When the size of the given space is N, the goal is to calculate the number of ways to completely fill the space by joining tiles in various forms.
This problem can be solved using Dynamic Programming techniques.
It approaches the current state based on previous states depending on how each tile is arranged.
Problem Example
For example, when N is 3, the following arrangements are possible:
- Place 3 tiles vertically
- Place 2 tiles horizontally and 1 tile vertically
- Place 1 tile vertically, 2 tiles horizontally, and 1 tile vertically
- Place 1 tile horizontally, 2 tiles vertically, and 1 tile horizontally
The output result for the arrangements above will be 5.
Problem Solving Process
Step 1: State Definition
To solve the problem, we first need to define the state.

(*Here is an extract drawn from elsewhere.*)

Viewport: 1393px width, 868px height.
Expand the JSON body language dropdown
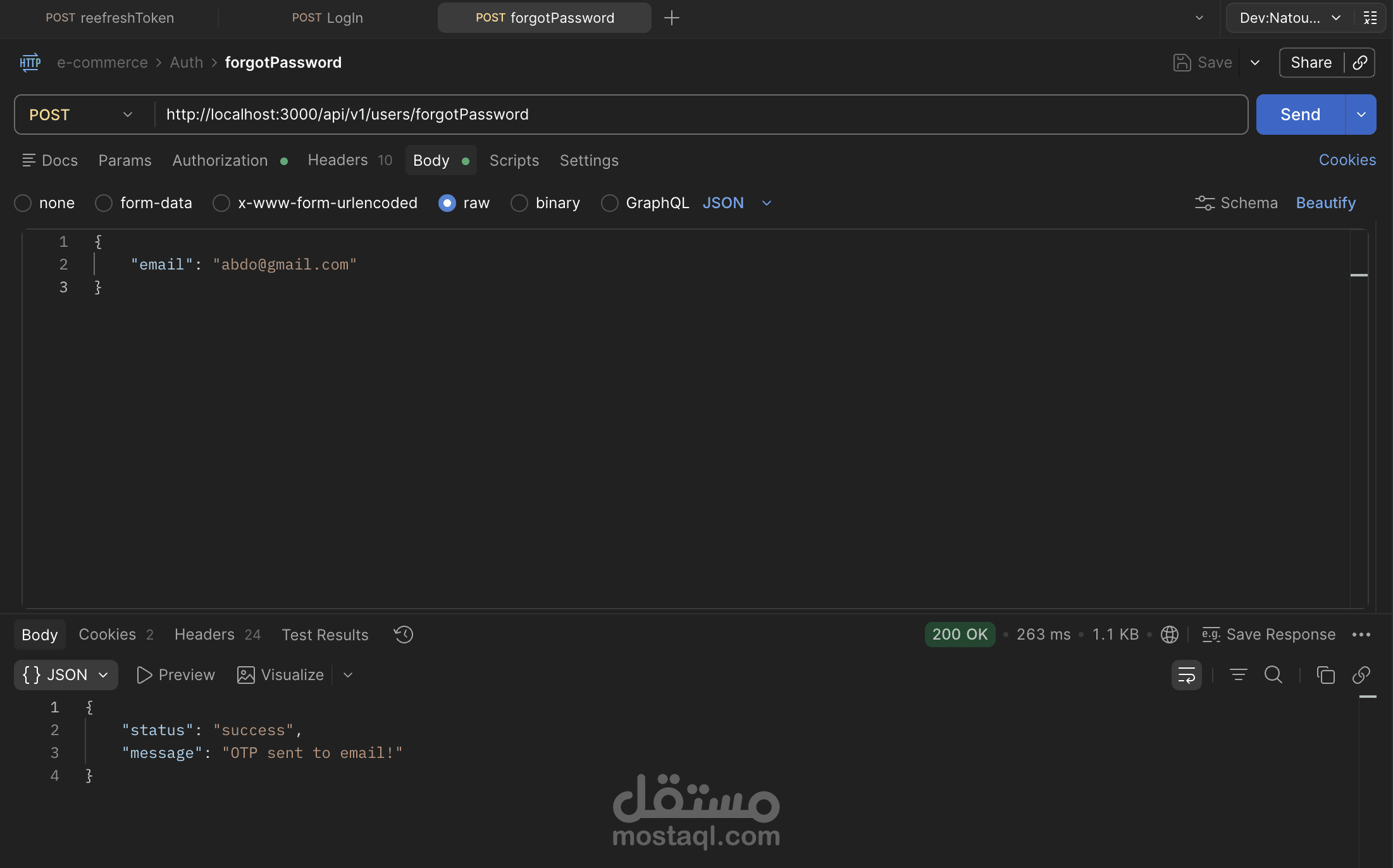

If we let the function f(N) represent the number of ways to fill an N x 2 space, we can establish the following recurrence relation:
f(N) = f(N-1) + f(N-2)
Here, f(N-1) refers to the case where a tile is placed vertically in an N-1 x 2 space,
and f(N-2) refers to the case where two tiles are placed horizontally in an N-2 x 2 space.
Step 2: Initial Condition Definition
We need to define the initial conditions. When N is 1, we can place a tile vertically, so f(1) = 1.
When N is 2, we can place two tiles vertically or horizontally, so f(2) = 2.
Step 3: Solving Method Using Recurrence Relation
We can compute step-by-step up to N using the recurrence relation.
While an array can be used, it is sufficient to use only two variables.
This is because knowing just the previous two values allows us to calculate the next value.
Java Code Example
public class Tiling {
public static void main(String[] args) {
int N = 5; // For example, set N to 5
System.out.println("Number of ways to fill a 2 x " + N + " space: " + countWays(N));
}
static int countWays(int N) {
if (N == 1) return 1; // Base condition 1
if (N == 2) return 2; // Base condition 2
int[] dp = new int[N + 1];
dp[1] = 1;
dp[2] = 2;
for (int i = 3; i <= N; i++) {
dp[i] = dp[i - 1] + dp[i - 2]; // Recurrence relation
}
return dp[N];
}
}
Time and Space Complexity Analysis
In the above example, the time complexity is O(N), increasing proportionally with N. This is because every state is calculated once.
The space complexity is O(N) due to the need to use a dp array for storage.
However, it can be optimized to O(1) by using just two variables.
Conclusion
The 2*N tiling problem is a representative example of dynamic programming,
aiding in implementing efficient algorithms while optimizing memory usage.
Through such problems, one can deepen their understanding of basic algorithms and data structures and practice with various variations. Give it a try!